Absolutely. If the message contains offer, acceptance, and consideration (something of value exchanged), it’s binding. Courts have upheld agreements based on SMS, iMessage, even Facebook Messenger. The medium doesn’t matter—intent does. Just don’t rely on emojis alone unless you’re feeling lucky.
Do all contracts need to be in writing?
No. But some must be, under the Statute of Frauds. These include real estate transfers, marriage agreements, and contracts that can’t be fulfilled within one year. For everything else? Verbal or digital can work. But proving them is harder. Suffice to say: write it down.
What makes a contract invalid?
Several things. Lack of capacity (minors, mentally impaired), coercion, fraud, or illegal purpose. A contract to sell stolen goods? Void. One signed under duress? Unenforceable. Also, if terms are too vague—“I’ll pay you later”—courts may say no meeting of the minds occurred. Precision matters.
The Bottom Line
The four real contracts—express, implied, unilateral, bilateral—are not abstract legal theory. They’re operating beneath every transaction you make. The problem is, most people only notice them when something goes wrong. I find this overrated idea that “real contracts” require pen and paper. It’s outdated. We live in a world of taps, clicks, and gestures. The law has adapted. Have you?

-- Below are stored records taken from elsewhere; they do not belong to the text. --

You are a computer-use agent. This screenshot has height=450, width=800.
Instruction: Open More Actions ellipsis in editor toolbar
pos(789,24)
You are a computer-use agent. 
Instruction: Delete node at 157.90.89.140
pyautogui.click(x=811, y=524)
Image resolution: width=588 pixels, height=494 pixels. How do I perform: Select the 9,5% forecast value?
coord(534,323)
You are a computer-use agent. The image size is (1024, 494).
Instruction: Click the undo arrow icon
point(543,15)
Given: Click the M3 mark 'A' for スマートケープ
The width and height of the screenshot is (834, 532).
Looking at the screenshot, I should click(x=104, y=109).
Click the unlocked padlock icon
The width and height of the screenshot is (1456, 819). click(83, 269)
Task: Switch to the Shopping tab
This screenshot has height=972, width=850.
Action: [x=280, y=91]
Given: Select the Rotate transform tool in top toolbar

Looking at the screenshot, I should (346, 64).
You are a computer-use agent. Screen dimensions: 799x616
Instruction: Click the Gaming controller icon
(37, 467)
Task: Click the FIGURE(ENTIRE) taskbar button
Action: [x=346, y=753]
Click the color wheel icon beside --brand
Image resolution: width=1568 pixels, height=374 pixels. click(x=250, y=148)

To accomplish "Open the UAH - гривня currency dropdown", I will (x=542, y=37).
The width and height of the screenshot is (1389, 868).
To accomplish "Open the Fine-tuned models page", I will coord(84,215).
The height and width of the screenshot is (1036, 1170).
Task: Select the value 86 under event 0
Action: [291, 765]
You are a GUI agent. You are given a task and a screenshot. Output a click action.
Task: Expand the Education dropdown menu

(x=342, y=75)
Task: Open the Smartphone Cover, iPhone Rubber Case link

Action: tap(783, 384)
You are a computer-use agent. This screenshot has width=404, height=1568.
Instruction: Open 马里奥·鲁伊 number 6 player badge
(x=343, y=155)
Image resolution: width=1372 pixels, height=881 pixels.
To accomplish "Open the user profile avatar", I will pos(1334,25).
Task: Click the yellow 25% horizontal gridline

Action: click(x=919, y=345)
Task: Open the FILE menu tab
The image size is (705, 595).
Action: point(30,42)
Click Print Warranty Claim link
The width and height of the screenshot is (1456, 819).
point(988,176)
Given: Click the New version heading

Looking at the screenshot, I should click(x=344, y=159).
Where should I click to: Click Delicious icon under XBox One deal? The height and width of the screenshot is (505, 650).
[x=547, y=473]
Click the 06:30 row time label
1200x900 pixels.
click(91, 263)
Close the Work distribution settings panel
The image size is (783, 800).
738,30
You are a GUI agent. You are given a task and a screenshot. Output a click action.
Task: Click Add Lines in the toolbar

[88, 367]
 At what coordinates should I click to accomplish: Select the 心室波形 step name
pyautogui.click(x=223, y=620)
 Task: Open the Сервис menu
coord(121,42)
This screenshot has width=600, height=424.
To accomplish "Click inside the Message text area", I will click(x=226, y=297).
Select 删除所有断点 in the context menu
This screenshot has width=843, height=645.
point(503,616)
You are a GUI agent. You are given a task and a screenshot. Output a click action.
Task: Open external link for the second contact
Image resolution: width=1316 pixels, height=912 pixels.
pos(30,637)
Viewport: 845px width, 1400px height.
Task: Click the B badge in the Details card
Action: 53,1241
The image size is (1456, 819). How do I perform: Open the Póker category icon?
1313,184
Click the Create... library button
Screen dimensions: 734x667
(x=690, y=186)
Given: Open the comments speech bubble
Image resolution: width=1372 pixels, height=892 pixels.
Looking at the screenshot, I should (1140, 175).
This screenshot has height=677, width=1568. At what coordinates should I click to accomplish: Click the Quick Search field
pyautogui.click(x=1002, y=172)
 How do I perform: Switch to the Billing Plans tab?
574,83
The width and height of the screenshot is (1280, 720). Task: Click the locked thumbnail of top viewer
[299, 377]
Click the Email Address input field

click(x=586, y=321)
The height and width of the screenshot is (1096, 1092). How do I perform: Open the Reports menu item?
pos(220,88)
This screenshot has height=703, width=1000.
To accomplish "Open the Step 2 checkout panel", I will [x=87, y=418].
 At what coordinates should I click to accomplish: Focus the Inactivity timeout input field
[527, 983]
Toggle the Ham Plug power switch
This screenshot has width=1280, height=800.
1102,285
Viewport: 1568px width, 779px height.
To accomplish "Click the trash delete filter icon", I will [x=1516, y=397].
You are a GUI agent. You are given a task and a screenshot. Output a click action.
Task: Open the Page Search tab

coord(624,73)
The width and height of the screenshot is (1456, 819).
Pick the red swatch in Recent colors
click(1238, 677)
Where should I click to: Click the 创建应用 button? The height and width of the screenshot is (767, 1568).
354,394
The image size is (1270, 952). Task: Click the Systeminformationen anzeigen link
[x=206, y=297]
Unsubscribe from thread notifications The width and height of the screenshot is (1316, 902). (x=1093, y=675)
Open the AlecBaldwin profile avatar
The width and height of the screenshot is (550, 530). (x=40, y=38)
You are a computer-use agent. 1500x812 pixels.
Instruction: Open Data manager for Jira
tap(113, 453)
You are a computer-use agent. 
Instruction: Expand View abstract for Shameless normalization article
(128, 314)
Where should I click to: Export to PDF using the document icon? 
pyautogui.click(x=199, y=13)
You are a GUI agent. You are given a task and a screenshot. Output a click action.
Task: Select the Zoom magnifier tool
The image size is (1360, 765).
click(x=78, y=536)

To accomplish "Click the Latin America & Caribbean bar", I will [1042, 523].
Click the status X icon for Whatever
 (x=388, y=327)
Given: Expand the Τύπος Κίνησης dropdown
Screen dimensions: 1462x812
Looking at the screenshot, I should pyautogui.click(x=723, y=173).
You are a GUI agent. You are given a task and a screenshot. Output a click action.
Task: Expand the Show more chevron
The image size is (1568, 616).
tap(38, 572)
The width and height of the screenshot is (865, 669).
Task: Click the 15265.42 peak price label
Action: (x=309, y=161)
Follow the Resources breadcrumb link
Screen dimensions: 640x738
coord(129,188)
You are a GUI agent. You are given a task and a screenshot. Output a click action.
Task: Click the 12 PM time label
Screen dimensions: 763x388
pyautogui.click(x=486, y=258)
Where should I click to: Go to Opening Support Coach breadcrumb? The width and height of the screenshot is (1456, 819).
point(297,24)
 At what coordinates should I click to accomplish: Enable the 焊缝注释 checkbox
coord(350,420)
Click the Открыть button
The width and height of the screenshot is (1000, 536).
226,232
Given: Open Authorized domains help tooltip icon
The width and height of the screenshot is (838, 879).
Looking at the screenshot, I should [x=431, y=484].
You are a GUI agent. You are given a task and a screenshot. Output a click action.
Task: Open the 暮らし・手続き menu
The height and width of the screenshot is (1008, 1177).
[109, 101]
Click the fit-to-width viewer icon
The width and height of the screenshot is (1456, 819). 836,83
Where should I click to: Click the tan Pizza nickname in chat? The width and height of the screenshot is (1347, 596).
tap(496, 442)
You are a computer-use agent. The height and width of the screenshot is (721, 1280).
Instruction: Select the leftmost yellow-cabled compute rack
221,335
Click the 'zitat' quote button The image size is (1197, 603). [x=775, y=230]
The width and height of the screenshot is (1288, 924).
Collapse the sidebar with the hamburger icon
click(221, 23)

Takeaway? Assume you’re bound more often than you think. And when in doubt, get it in writing. Not because it’s required—but because memory is flawed, and courts love paper trails. Honestly, it is unclear how long digital-only agreements will hold up under mass scrutiny. But for now, a text is enough.
Because the law isn’t about perfection. It’s about fairness. And sometimes, fairness means you pay for that steak dinner you never verbally agreed to.